Okay, he thought, either this guy is a major alcoholic, or he has something to do with running this place. Since a cup of coffee was sitting next to the pad of paper, Sam guessed—hoped--it was the latter. A sudden thought caused a brief panic as Sam took a quick look down at himself.
"Yes!" he breathed softly, thankful that the clothing definitely looked masculine. He casually took out his wallet, and quickly thumbed through it. "Charles Fishman" Sam murmured, reading the Illinois driver's license. The expiration of the license was in 1999. Sam blinked in surprise. Unless things had changed since he had started leaping, that would mean that it was no earlier than 1995, and possibly even as late as 1999. He couldn't remember if he had ever leaped this close to his real time. Maybe he was even past the time that he had first leaped.
Sam jumped and dropped the wallet on the floor, its contents spilling under his barstool. He quickly scrambled to pick everything up, stuffing it in hastily. Another pair of hands appeared, and helped Sam to pick up the scattered papers and credit cards.
"Sorry, Chuck, didn't mean to scare you."
Sam glanced up, finding a dark-haired man kneeling next to him, holding out the credit cards that he had retrieved. 'Uh, no problem. I'll just...uh... get all this back in here." Sam stammered taking the proffered cards. The man stood, wincing slightly.
"Are you alright?" Sam asked.
The man grimaced, rubbing his knee. "Ah, I just fell earlier and bumped it is all."
The man took a quick look around and pulled a newspaper out of his black leather jacket. "You know Chuck, I think something weird is going on," he whispered conspiratorily.
Sam swallowed hard, Oh boy, he thought, trying to decide what he had done in so short a time, that had made the man suspicious. "Uh, w-what do you mean?"
"Well, it just seems to me, that every time I turn around the last few weeks, someone is about to get shot. I mean, even for Chicago, it seems like an awful lot," the man explained in a concerned voice.
Sam was shocked. What had he leaped into? He sat back down at the bar, and started fiddling with the pen, trying to think of a reply. "Um, well, maybe it just seems that way." Sam shrugged. Where the hell was Al?
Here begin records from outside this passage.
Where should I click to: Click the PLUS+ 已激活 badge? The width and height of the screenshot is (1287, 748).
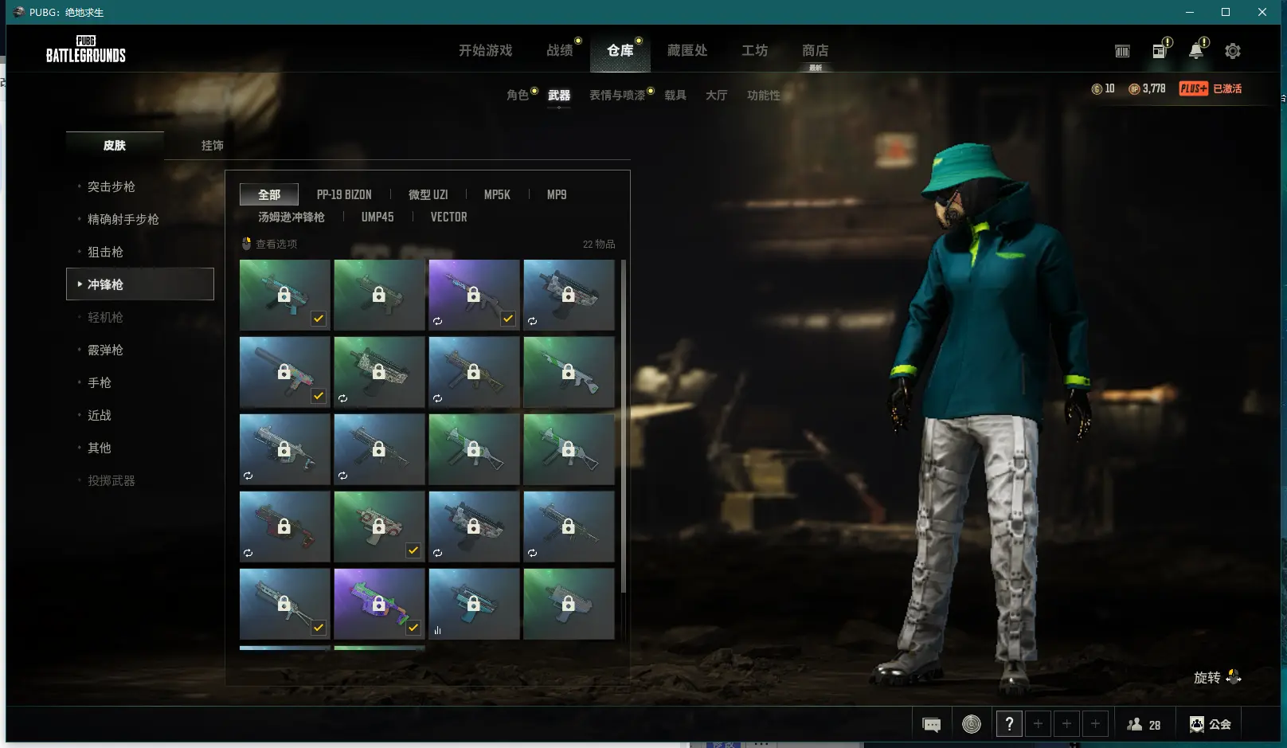[1210, 88]
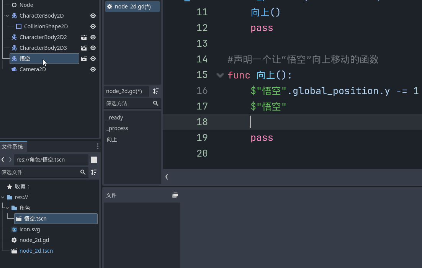The width and height of the screenshot is (422, 268).
Task: Switch to the 文件系统 tab
Action: click(13, 147)
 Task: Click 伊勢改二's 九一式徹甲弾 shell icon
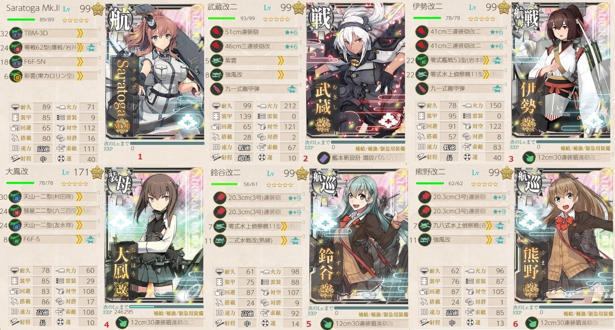point(422,88)
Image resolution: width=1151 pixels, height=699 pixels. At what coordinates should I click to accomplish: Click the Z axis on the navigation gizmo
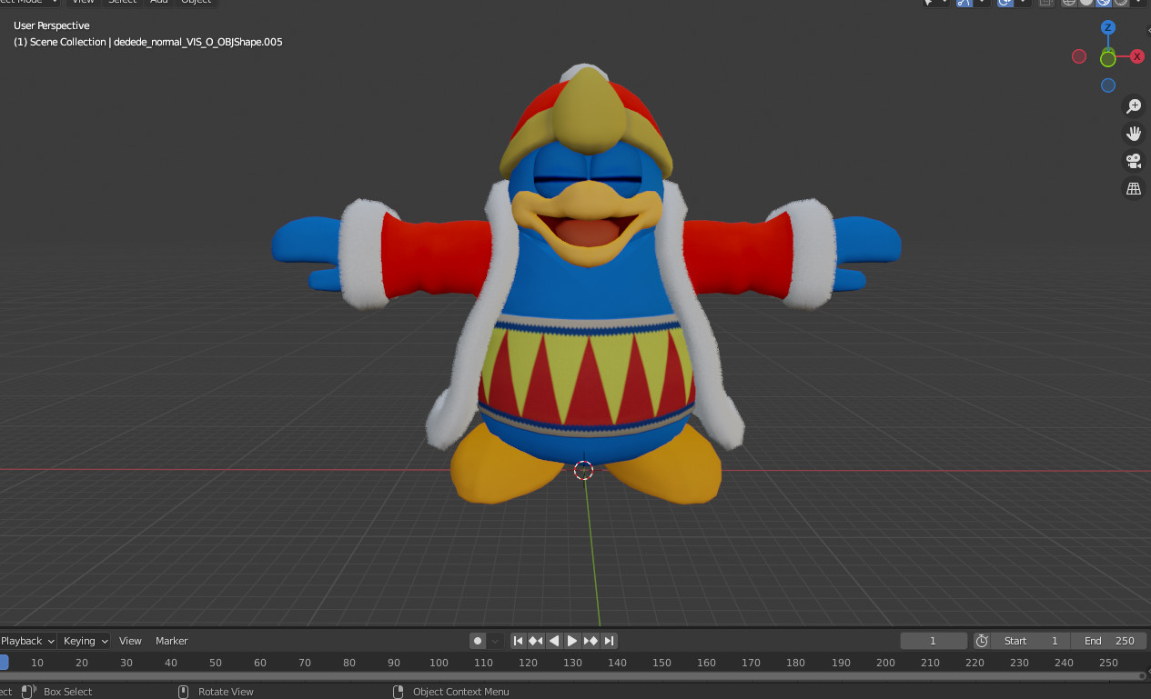1108,27

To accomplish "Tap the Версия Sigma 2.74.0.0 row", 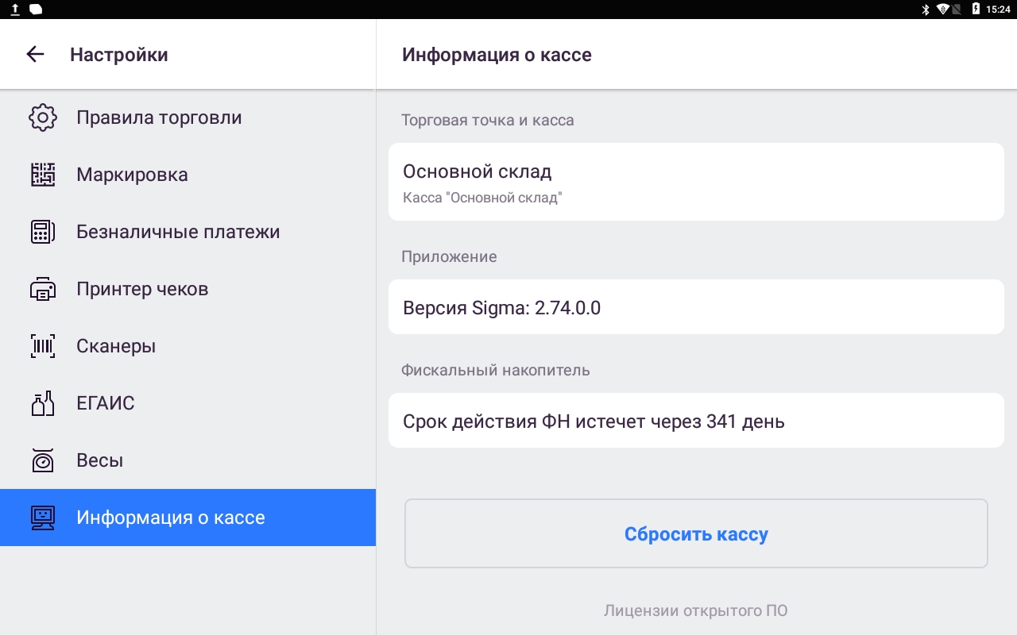I will point(696,307).
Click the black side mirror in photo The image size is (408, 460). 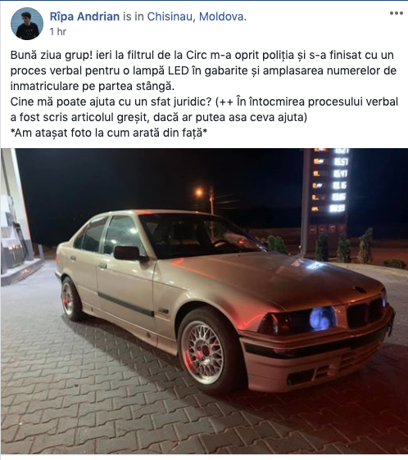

The man sat down on the vacant barstool next to him. "Maybe, but I don't think so. It's never been this bad before" He leaned his elbows on the bar and ran his hands through his hair, clearly troubled. Sam wished that he knew what to say to help him.
The bartender, a young woman with light brown, curly hair, approached the man and asked, "Anything I can get you, Gary?"
Sam sighed; at least he knew the guy's name now. It wasn't much, but it was a start. Sam watched as Gary quickly covered the paper, and replied. "Yeah, Robin, could you get me a Miller Lite?"
Robin returned shortly with the glass of beer, and then moved on to other customers. Gary took a sip of the beer, and sighed. "It's been a long day, Chuck." He opened the paper, and was quickly going through it, as though searching for something.
Sam cocked his head and leaned over trying to read the date off the paper. Just under the big blue Chicago Sun-Times logo, he read: Friday, November 7, 1997. Okay, he thought, now he at least knew when he was, and was pretty sure that he was in or near Chicago.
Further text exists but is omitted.